Inverse volatility exchange-traded funds (ETFs) offer investors a straightforward way to bet against the future direction of market volatility. The most widely used benchmark of volatility is the Chicago Board Options Exchange Market Volatility Index (VIX), also known as the market's "fear gauge". Inverse volatility ETFs make use of complex financial strategies in order to move in the opposite direction of the VIX. Increasing economic uncertainty can cause investor sentiment to turn negative, and this in turn can lead to rising volatility. When volatility rises, the price of inverse volatility ETFs falls. But when the uncertainty subsides and optimism returns, volatility falls and this can cause inverse volatility ETFs to rise in value.

Key Takeaways

  • The best (and only) inverse volatility ETF is the SVXY.
  • The SVXY dramatically underperformed the broader market over the past year.
  • SVXY uses futures to provide short exposure to the VIX.

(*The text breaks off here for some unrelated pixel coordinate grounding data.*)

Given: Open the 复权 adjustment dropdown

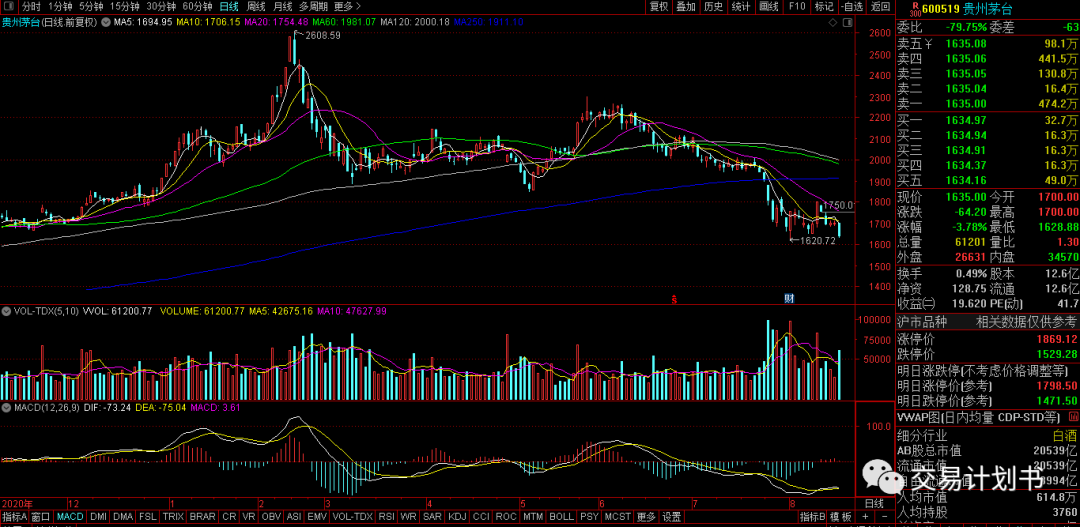Looking at the screenshot, I should click(x=657, y=6).
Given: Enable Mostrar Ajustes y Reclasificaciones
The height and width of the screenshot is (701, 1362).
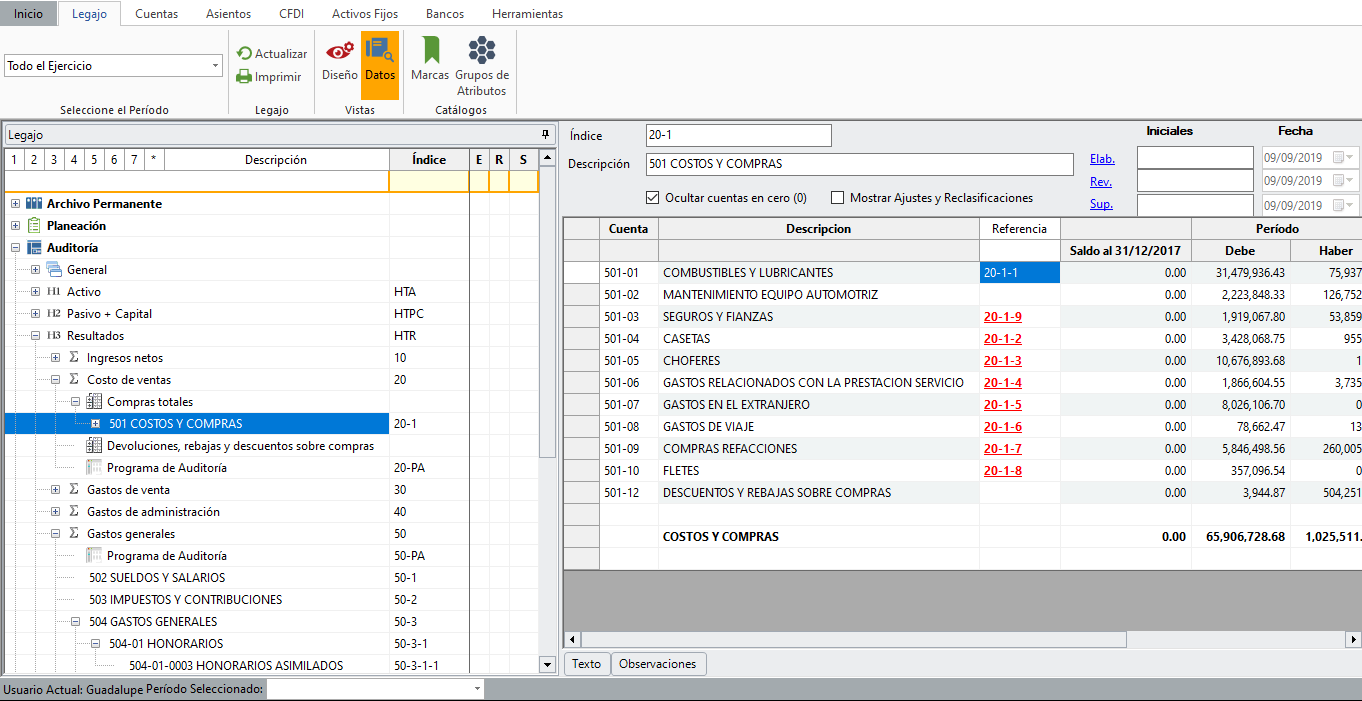Looking at the screenshot, I should (x=838, y=198).
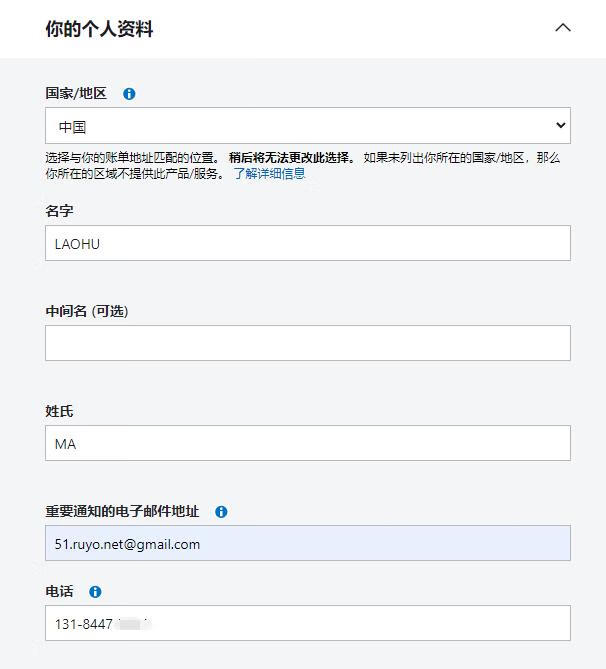Viewport: 606px width, 669px height.
Task: Click the 姓氏 field label
Action: tap(59, 411)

Inverse volatility ETFs are used mainly by sophisticated traders as part of a broader portfolio involving other highly technical trades. It is important to note that these are highly complex instruments with unique risks. They are intended for investors with very short-term time horizons and should not be used as part of a buy-and-hold strategy. Investors would be wise to carefully consider their own risk tolerance and risk capacity before considering whether to trade such securities.

Inverse ETFs can be riskier investments than non-inverse ETFs, because they are only designed to achieve the inverse of their benchmark's one-day returns. You should not expect that they will do so on longer-term returns. For example, an inverse ETF may return 1% on a day when its benchmark falls -1%, but you shouldn't expect it to return 10% in a year when its benchmark falls -10%. For more details, see this SEC alert.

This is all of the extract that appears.